**THE INPUT**
+-------+

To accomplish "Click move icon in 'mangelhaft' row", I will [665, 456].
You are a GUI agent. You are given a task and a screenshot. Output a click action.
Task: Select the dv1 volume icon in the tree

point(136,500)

+-------+

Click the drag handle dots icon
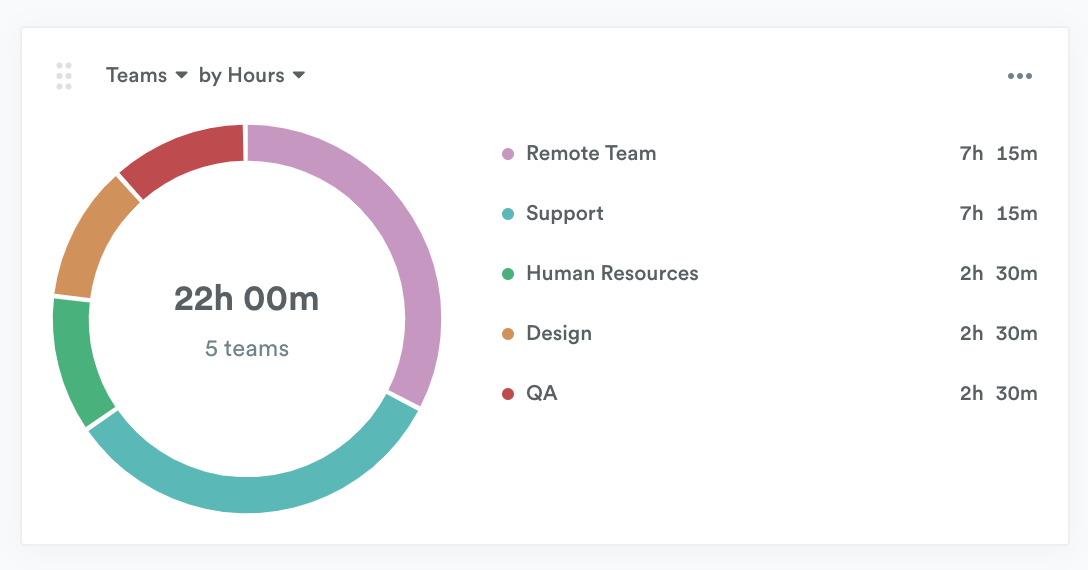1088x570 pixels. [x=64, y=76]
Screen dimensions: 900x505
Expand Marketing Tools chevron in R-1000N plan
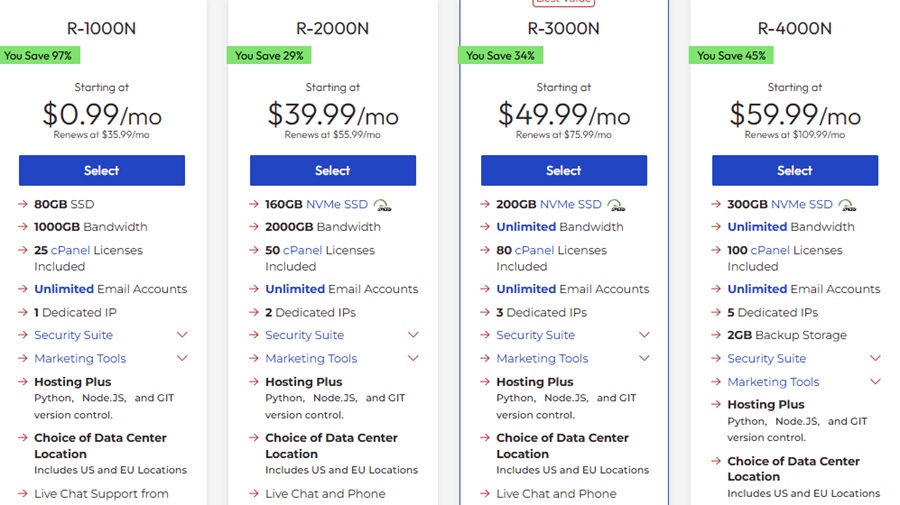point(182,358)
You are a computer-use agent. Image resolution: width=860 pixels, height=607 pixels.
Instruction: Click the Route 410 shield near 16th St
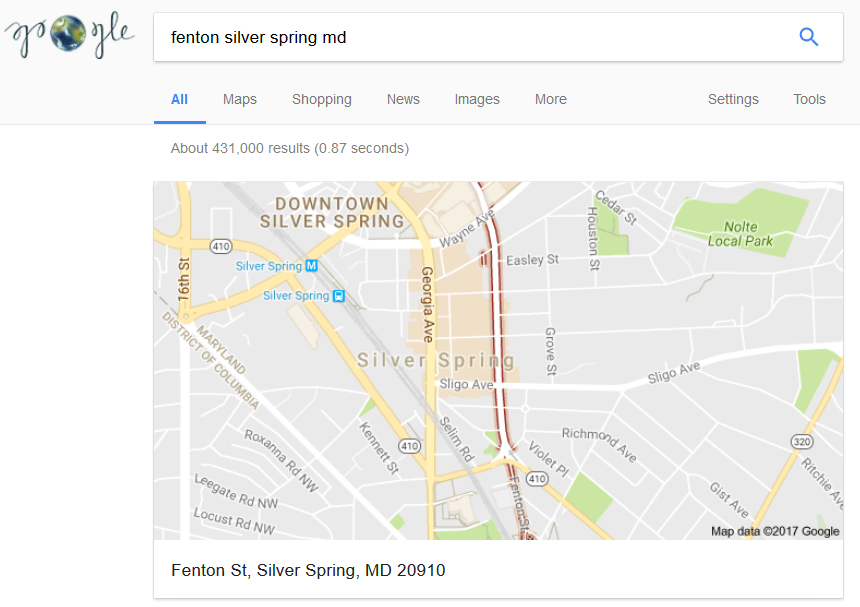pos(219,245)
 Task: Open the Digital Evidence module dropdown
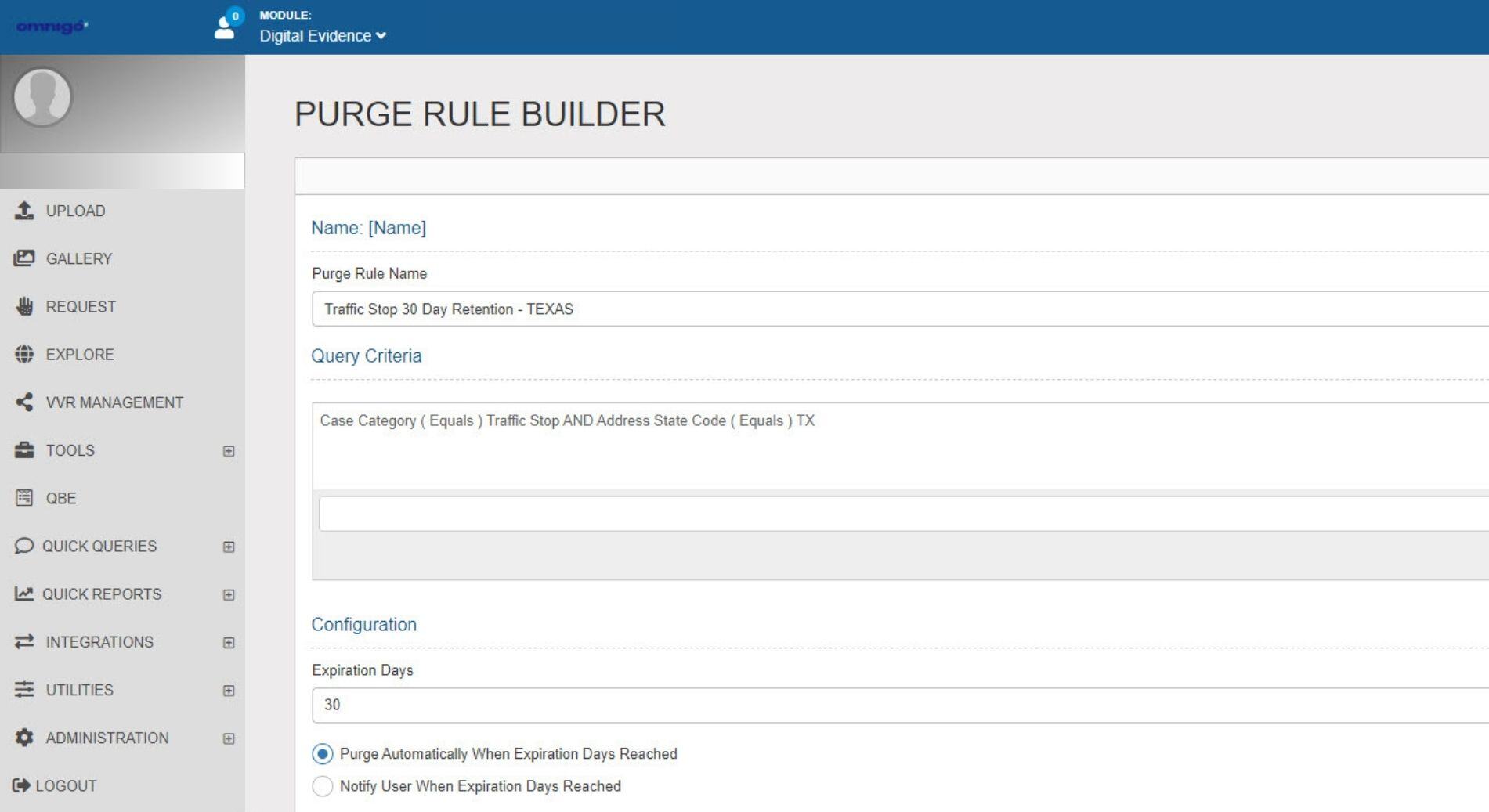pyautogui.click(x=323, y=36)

+-------+

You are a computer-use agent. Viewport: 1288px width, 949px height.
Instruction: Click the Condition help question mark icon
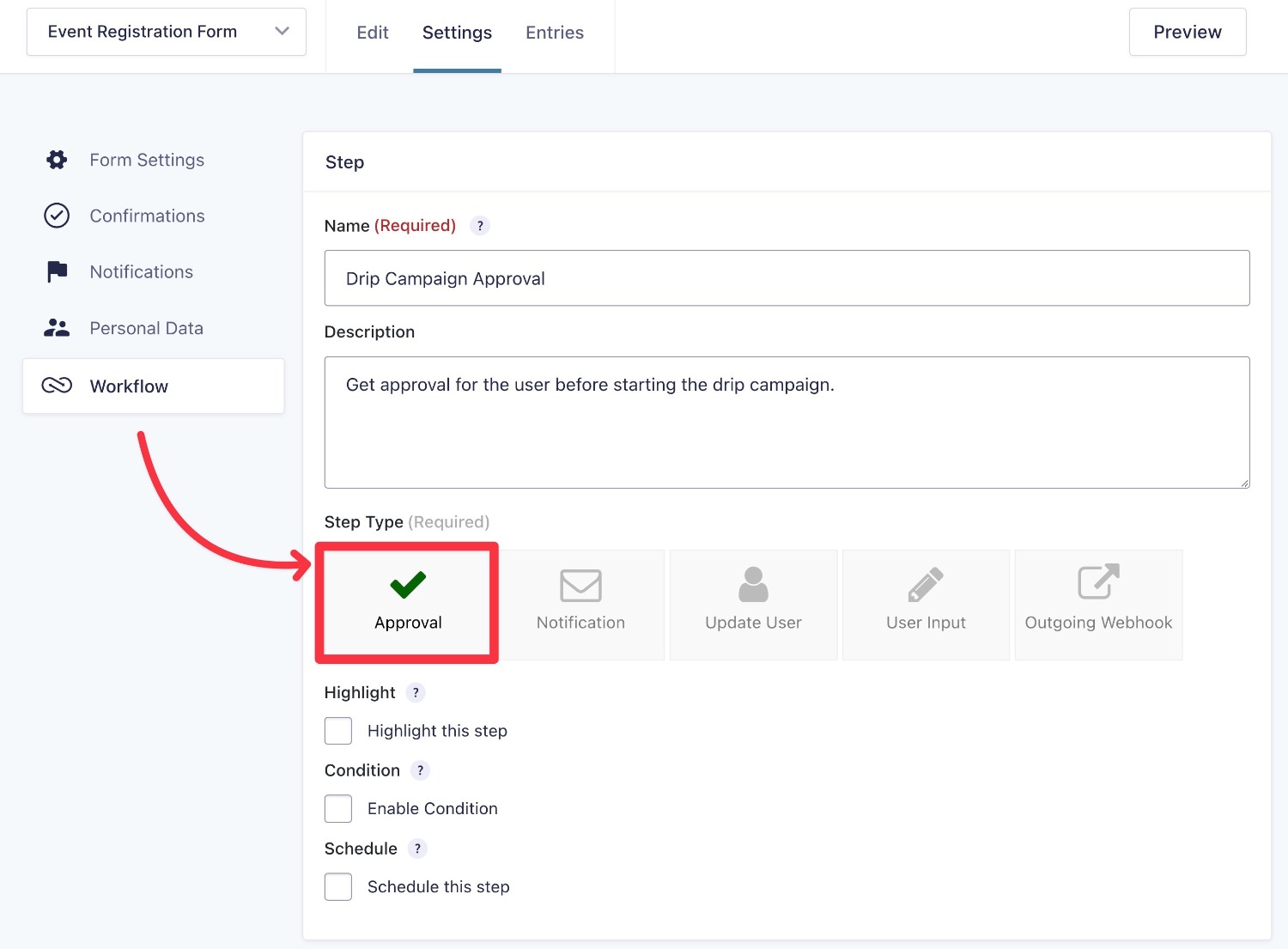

+-------+

**TO DO**
Print the lines above from the one with "You are a computer-use agent. Viewport: 1288px" through the one with "Instruction: Click the Condition", both included, exactly as written and nothing more.

**ANSWER SECTION**
You are a computer-use agent. Viewport: 1288px width, 949px height.
Instruction: Click the Condition help question mark icon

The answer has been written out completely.